L’Empire du Chaos se prépare à de nouveaux feux d’artifice en 2016
Les chiffres de Satan, Lucifer, du diable ,du Nouvel Ordre Mondial (rajouté par la rédaction de l'EDM)
L’Empire du Chaos se prépare à de nouveaux feux d’artifice en 2016
Par Pepe Escobar
Dans
son ouvrage fondamental La chute de Rome – Fin d’une Civilisation,
Bryan Ward-Perkins écrit : « Les Romains avant la chute étaient eux
aussi convaincus que nous le sommes, nous aujourd’hui, que le monde
resterait, pour l’essentiel, tel qu’il était. Ils avaient tort. À
nous de ne pas répéter leur erreur et de ne pas nous bercer d’une
fallacieuse assurance. »
L’Empire
du Chaos, aujourd’hui, n’est pas coupable d’une fallacieuse
assurance. Ses moteurs sont l’arrogance et la peur. La question centrale
depuis le début de la Guerre froide fut de savoir qui contrôlerait les grands
réseaux commerciaux d’Eurasie, l’épicentre du monde (heartland)

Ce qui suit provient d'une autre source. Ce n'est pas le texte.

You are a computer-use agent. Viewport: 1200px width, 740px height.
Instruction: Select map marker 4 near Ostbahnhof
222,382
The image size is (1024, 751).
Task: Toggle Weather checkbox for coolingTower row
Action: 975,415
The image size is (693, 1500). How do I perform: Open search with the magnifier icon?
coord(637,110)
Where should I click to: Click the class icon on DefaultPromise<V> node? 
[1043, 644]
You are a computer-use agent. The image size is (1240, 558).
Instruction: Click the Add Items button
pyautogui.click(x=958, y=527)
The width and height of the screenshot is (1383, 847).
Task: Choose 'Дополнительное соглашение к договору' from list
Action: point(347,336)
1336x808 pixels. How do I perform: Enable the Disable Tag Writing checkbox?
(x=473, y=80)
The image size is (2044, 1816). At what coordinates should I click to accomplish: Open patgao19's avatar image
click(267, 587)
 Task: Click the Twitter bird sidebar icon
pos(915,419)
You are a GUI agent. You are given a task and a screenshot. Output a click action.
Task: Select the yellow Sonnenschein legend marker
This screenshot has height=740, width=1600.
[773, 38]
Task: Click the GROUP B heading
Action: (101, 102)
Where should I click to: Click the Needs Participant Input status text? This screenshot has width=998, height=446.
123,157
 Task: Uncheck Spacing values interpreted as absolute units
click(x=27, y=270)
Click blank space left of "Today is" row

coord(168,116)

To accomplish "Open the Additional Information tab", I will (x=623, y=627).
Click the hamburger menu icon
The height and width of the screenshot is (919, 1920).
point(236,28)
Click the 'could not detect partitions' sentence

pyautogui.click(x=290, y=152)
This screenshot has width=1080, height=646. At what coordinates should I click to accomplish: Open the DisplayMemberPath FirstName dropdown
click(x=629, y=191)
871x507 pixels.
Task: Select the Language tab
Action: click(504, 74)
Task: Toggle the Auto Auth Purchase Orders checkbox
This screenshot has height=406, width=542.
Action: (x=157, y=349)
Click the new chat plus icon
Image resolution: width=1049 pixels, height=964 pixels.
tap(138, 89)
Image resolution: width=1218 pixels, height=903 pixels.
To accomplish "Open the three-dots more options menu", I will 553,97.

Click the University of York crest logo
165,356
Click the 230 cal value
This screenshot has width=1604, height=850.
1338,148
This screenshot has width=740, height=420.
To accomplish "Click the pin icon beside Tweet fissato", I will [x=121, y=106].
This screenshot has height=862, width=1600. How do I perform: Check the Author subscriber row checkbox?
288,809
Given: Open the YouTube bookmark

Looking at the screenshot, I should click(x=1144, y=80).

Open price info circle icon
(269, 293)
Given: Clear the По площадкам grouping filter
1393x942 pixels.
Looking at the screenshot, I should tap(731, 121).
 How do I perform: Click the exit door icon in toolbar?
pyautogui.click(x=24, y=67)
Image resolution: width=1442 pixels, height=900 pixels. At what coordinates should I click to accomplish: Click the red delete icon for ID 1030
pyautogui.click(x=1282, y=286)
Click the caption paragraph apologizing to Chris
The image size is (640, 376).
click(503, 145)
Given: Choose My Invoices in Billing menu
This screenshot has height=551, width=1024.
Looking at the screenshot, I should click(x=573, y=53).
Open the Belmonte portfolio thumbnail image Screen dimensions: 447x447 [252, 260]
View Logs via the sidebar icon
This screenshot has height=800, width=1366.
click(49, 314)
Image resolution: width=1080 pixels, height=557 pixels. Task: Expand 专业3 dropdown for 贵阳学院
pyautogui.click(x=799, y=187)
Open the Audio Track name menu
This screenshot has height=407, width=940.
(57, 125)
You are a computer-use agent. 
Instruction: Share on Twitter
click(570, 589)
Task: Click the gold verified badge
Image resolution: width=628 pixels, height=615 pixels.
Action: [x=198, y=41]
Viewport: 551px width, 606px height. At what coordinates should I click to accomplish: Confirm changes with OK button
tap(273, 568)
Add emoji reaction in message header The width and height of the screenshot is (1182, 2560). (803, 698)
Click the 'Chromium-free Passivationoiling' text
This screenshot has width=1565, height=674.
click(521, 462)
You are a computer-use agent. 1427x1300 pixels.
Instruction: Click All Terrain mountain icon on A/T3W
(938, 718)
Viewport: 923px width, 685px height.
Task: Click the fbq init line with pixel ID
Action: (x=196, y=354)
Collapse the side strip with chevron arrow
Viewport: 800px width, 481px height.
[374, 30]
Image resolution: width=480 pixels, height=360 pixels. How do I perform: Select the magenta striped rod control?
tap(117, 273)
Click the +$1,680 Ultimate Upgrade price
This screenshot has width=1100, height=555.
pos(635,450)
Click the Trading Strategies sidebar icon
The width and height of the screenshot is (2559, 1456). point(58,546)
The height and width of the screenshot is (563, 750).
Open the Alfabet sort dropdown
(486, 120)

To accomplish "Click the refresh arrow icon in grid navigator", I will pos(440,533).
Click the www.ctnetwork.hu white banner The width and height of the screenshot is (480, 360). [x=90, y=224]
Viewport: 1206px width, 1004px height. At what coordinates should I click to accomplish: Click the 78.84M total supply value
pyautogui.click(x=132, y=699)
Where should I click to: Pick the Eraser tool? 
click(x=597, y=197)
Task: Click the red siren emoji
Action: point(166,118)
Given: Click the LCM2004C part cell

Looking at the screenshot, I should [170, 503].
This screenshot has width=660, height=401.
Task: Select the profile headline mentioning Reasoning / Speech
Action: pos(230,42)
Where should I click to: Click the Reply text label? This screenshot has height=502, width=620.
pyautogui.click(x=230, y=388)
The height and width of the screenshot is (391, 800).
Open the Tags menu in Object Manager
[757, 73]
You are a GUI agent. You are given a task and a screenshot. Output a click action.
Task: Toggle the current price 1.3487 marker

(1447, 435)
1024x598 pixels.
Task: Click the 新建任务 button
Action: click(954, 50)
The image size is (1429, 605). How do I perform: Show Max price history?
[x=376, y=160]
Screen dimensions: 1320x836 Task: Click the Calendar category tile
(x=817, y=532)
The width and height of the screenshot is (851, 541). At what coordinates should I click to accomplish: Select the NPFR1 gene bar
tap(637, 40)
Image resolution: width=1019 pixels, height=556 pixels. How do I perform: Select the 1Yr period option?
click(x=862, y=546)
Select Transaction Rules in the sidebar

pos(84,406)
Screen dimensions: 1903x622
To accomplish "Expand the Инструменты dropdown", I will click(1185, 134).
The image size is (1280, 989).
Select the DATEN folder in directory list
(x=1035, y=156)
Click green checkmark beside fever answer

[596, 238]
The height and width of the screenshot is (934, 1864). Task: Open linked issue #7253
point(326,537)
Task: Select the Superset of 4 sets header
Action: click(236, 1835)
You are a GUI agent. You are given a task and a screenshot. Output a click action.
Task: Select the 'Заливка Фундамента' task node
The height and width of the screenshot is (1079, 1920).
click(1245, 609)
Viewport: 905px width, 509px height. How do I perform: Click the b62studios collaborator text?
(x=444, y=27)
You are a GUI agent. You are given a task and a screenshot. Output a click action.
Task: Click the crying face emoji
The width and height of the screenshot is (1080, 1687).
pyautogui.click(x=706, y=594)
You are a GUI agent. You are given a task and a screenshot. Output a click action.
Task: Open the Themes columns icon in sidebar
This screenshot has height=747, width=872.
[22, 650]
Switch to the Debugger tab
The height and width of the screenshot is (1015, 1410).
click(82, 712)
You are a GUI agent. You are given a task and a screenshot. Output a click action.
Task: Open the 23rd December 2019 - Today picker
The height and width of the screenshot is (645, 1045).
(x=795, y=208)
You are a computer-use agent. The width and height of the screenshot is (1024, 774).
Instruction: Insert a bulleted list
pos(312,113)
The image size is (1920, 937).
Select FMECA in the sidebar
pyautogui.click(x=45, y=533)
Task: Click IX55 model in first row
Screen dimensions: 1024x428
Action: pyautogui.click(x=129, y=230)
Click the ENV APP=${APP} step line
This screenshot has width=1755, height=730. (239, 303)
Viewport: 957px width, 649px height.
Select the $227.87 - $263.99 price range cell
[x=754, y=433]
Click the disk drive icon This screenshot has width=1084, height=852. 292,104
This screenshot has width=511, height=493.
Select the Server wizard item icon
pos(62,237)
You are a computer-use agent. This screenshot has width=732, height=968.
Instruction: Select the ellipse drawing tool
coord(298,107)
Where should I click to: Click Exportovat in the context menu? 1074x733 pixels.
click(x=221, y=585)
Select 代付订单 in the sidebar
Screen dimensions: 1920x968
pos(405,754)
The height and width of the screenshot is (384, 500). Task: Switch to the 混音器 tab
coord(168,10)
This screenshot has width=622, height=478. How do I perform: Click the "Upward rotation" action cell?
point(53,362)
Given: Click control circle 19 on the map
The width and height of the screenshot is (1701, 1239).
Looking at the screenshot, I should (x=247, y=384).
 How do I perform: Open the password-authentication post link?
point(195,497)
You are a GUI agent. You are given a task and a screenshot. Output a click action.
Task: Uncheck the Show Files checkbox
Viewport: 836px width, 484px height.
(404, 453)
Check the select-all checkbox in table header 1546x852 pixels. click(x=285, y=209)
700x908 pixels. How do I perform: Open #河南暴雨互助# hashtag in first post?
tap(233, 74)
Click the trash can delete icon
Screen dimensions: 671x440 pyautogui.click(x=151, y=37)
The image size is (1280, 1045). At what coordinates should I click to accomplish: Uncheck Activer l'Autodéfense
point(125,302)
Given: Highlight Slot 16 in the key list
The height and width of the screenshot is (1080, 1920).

selon Sir Halford John Mackinder (1861–1947), le Père de la géopolitique.
On
peut affirmer qu’en ce qui concerne l’Empire du Chaos, la partie a
vraiment débuté avec le coup d’État soutenu par la CIA en 1953 contre le
régime iranien, qui fut la première incursion des États-Unis dans les fameuses
Routes de la Soie qui sillonnaient l’Eurasie depuis des siècles, et qu’ils
décidèrent de conquérir.
À
peine soixante ans plus tard, il apparaît clairement que la Route de la Soie du
XXIe siècle ne sera pas américaine, mais bien chinoise, comme les précédentes.
La
politique qu’entreprend Pékin de construire ce qu’il appelle Une
Ceinture, une Route s’inscrit dans le conflit de ce XXIe siècle qui
oppose l’Empire déclinant au processus d’intégration eurasienne. La
constante expansion de l’Otan, ainsi que l’obsession qu’a
l’Empire de provoquer un conflit armé en mer de Chine méridionale, sont
des points de friction sous-jacents, mais pour autant essentiels à ce conflit.
Pour
résumer l’analyse des acteurs du partenariat stratégique
Pékin–Moscou, les élites oligarchiques, qui sont réellement aux manettes
de l’Empire du Chaos, ont comme priorité l’encerclement de
l’Eurasie, conscientes qu’elles sont de leur exclusion de ce
processus d’intégration basé sur les échanges commerciaux et des liens de
communication sophistiqués.
Pékin
et Moscou démasquent chacune des provocations qui leur sont adressées, couplées
à des tentatives continuelles de diabolisation dans les médias. Mais Moscou et
Pékin ne se laisseront pas piéger, car ils jouent tous deux une partie
d’échecs de longue haleine.
Le
président russe Vladimir Poutine s’applique, de façon très diplomatique,
à traiter l’Occident comme partenaire. Mais il est conscient, comme tous
ceux qui savent en Chine, que l’Occident n’est pas réellement un
partenaire. Certainement pas à la suite des 78 jours de bombardement de Belgrade
en 1999, ni du bombardement délibéré de l’ambassade de Chine dans cette
même ville. Pas pendant que l’expansion de l’Otan se poursuit. Pas
après une nouvelle tentative de recréer la situation du Kosovo en soutenant un
coup d’État illégal à Kiev. Pas après la manipulation à la baisse des
prix du pétrole par les pays du Golfe, clients des États-Unis. Ni après les
sanctions imposées à la Russie par les États-Unis et l’Union européenne.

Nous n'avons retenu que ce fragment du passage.